A new analysis from McAfees Avert Labs has predicted that the phenomenon of malware targeting Apples OS X is set to get much worse.
According to McAfees Is Mac OS X the Next Windows?, between 1987 and 2006, the company documented only 76 Apple viruses, compared to 100,000 viruses aimed at Windows over the same period.
Despite the starkness of this contrast, however, the number of vulnerabilities reported to the US National Vulnerability Database that related to OS X had risen from 45 in 2003, to 143 in 2005, an annualised 228 percent rise. By contrast, the rate for Windows was now 78 percent.
For more than 26 years, Apple has avoided the security spotlight, the report says. This good fortune is at least partly due to its significantly smaller share of the personal computer market.
The emergence in 2006 of malware exploiting known and previously unknown (i.e zero-day) vulnerabilities confirms Apples new and unwanted position in the crosshairs of malware authors, the report continues.
According to Sal Viveros of McAfees Avert Labs, past statistics on Apple virus rates were irrelevant.
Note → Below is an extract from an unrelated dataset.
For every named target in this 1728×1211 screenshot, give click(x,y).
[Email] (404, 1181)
As with Windows, the biggest threat was from malware seeking out specific software vulnerabilities rather than old-fashioned nuisance programs.
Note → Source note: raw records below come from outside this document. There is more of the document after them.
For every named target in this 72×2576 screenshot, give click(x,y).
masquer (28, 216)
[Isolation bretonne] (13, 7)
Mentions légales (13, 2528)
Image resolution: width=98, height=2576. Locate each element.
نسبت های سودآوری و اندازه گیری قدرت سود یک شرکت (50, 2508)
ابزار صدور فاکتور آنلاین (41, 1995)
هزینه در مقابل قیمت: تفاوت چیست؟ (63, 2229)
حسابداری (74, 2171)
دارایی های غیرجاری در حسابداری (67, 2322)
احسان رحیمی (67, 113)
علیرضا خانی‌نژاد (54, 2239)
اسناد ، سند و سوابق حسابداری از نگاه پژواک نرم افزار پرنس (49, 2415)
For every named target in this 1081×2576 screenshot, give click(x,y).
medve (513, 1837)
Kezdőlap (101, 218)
Apples OS X was not, as some have supposed, less likely to have such holes than Windows. What mattered was the motivation of malware writers such as criminals to search out and exploit them.
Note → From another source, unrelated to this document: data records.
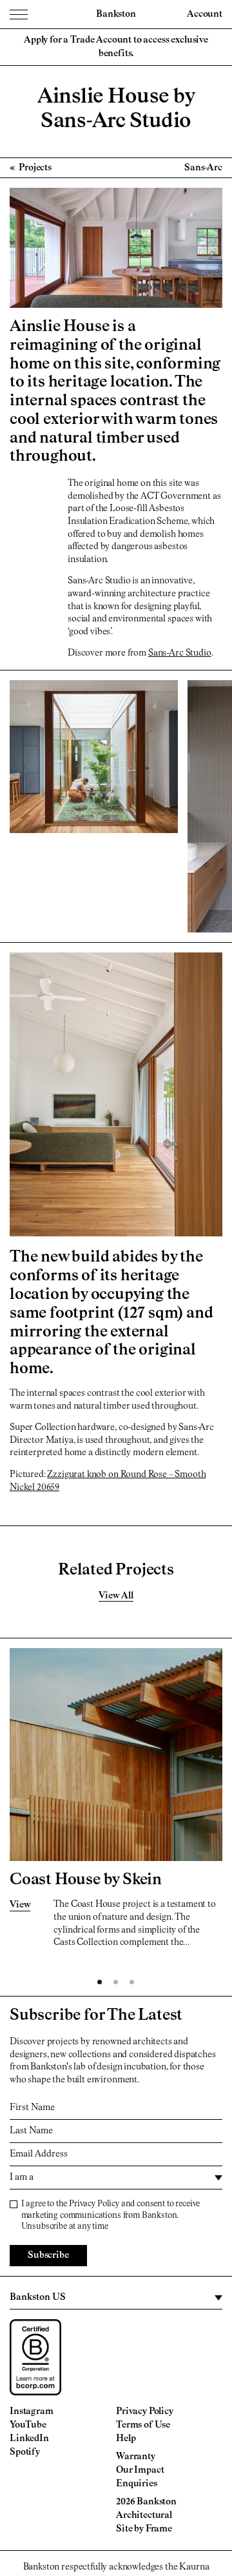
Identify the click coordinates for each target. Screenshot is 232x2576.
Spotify (25, 2452)
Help (125, 2438)
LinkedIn (29, 2438)
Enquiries (136, 2483)
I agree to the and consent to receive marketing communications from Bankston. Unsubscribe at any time (110, 2215)
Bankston (116, 14)
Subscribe (48, 2255)
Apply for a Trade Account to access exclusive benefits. (116, 46)
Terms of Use (143, 2425)
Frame (159, 2528)
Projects (34, 167)
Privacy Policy (94, 2204)
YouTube (28, 2425)
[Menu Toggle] (19, 14)
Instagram (31, 2411)
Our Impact (140, 2470)
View (20, 1904)
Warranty (135, 2456)
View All (116, 1595)
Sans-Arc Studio (179, 653)
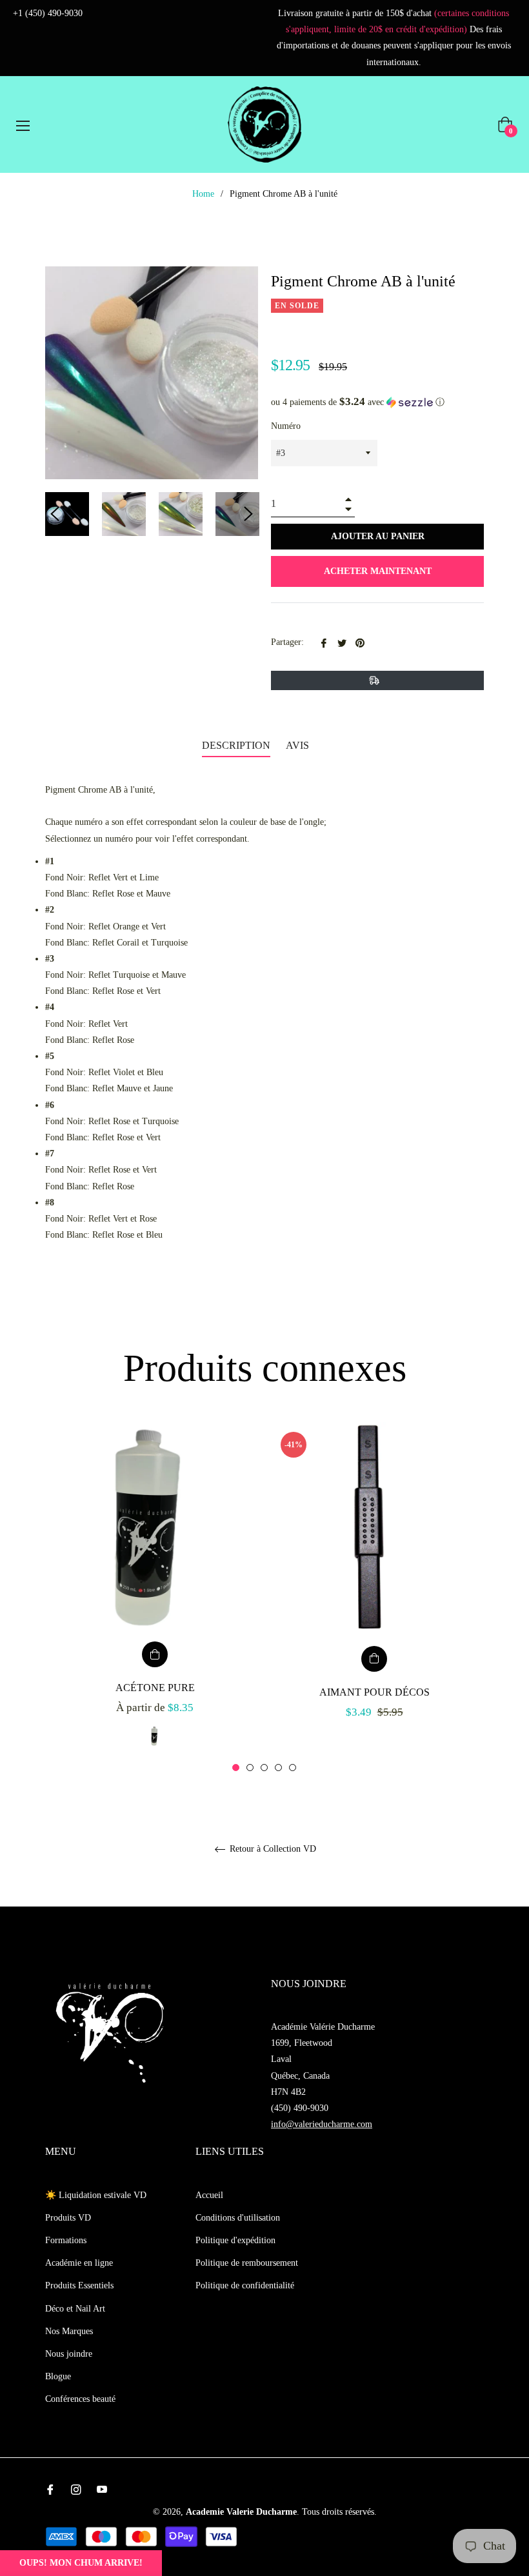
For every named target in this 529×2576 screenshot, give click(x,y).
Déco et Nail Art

We have seen an evolution in organised crime to finding exploits (on OS X), said Viveros. We are seeing the early stages of a new trend.
Currently, most Apple exploits were aimed at opening holes in the operating system. This would probably evolve so that other software was attacked as well, he said.
The McAfee report concludes: The recent bias of malware authors towards smaller, focused attacks coupled with the easy availability of Mac exploit code on the Internet may one day make the Mac OS a tempting target for the same types of malware currently plaguing the Windows world. Mac users would do well to take notice and become more vigilant.
McAfee currently sells an anti-virus application for Mac users, and so has a vested interest in selling more copies. Nevertheless, the statistics underline that rise of Apple malware is no myth drummed up to discredit the platform.
It is no longer simply the number of exploits that matters, but their severity and likelihood of hitting an unprotected user.
Viveros had no statistics on the take-up of anti-malware software among Mac users, but suggested that many remained unprotected because they believed the platform was unlikely to be targeted. This only increased the likelihood that a single targeted attack would cause major problems for the Mac community in the near future.